Use embedding to create a vector database
Implement similarity search
Inject the search results into the prompt
Manage the context window

But Google Search Grounding has already done all of this for us! It:

✅ Automatically determines when to search
✅ Uses Google's search engine (much better than what we can do ourselves)
✅ Reads the full webpage and extracts important information
✅ Automatically cites sources

Conclusion: If your RAG requirement is "search for web information," just use Grounding, don't reinvent the wheel.

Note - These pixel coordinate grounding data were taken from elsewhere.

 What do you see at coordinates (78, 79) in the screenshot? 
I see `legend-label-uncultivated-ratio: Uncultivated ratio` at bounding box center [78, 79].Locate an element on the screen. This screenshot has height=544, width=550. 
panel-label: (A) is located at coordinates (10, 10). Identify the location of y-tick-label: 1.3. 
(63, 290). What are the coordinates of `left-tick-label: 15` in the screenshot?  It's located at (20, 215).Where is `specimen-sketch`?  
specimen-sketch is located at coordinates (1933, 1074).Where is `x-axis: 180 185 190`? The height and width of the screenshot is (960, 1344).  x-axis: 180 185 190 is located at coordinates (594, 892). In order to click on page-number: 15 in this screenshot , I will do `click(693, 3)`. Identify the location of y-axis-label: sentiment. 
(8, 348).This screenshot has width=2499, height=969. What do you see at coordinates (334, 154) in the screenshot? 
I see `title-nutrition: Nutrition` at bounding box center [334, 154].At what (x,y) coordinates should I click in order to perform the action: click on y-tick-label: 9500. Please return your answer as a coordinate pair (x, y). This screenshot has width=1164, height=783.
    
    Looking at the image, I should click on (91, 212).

4. Session Management is Simpler Than I Thought

When implementing conversation memory, I originally thought I would need:

Redis persistence
Complex context management
Manually maintain conversation history

But in reality, the Gemini Chat API natively supports multi-turn conversations! All you need is:

chat = client.chats.create(...)
chat.send_message("Question 1") # Round 1
chat.send_message("Question 2") # Round 2 (automatically remembers Round 1)

All I need to do is:

Store the chat object in memory
Regularly clear expired sessions
Provide the /clear instruction

Simple, efficient, and reliable!

5. The Importance of Prompt Optimization

The initial responses contained a lot of markdown formatting (**bold**, ## title), which was not aesthetically pleasing when displayed on LINE. Just add a line to the prompt:

prompt = f"""...
Please do not use markdown format (do not use symbols such as **, ##, -, etc.). Use plain text to answer.
Question: {query}"""

And the problem was solved! This made me realize: Good prompt design is as important as good code.

6. Learning from Failure

During this development process, I experienced:

❌ Using Custom Search → Found it too slow, too shallow
✅ Switching to Grounding → But encountered the client closed error
✅ Fixing the client lifecycle → Found the markdown format problem
✅ Optimizing the prompt → Perfect!

Every problem is an opportunity to learn. If I had succeeded from the start, I wouldn't have learned so much about SDK design, lifecycle management, and prompt engineering.

Summary

If you are developing an AI application that requires search functionality:

✅ Prioritize Grounding - Much simpler than implementing RAG yourself
✅ Pay attention to Client Lifecycle - Avoid unnecessary repeated creation
✅ Make good use of Chat Session - Native conversation memory is very powerful
✅ Invest in Prompt Optimization - Small changes bring big improvements

Google Search Grounding is definitely worth a try!

Testing Steps

1. Start the Application

# Confirm that the environment variables have been set
export GOOGLE_CLOUD_PROJECT=your-project-id

# Restart the application
uvicorn main:app --reload

2. Test Basic Functions

Test in LINE:

Send: What is Python?
Expected: ✅ Receive a detailed answer + source

Send: What are its advantages?
Expected: ✅ See the "💬 [In conversation]" mark, Bot knows "it" = Python

Send: /status
Expected: ✅ Display conversation status

Send: /clear
Expected: ✅ Display "Conversation has been reset"

3. Check the Logs

Should see:

INFO:main:Text search using Vertex AI Grounding with Google Search
INFO:loader.chat_session:Creating new session for user ...
INFO:loader.chat_session:Sending message to Grounding API ...

Should not see:

ERROR:loader.chat_session:Grounding search failed: Cannot send a request, as the client has been closed.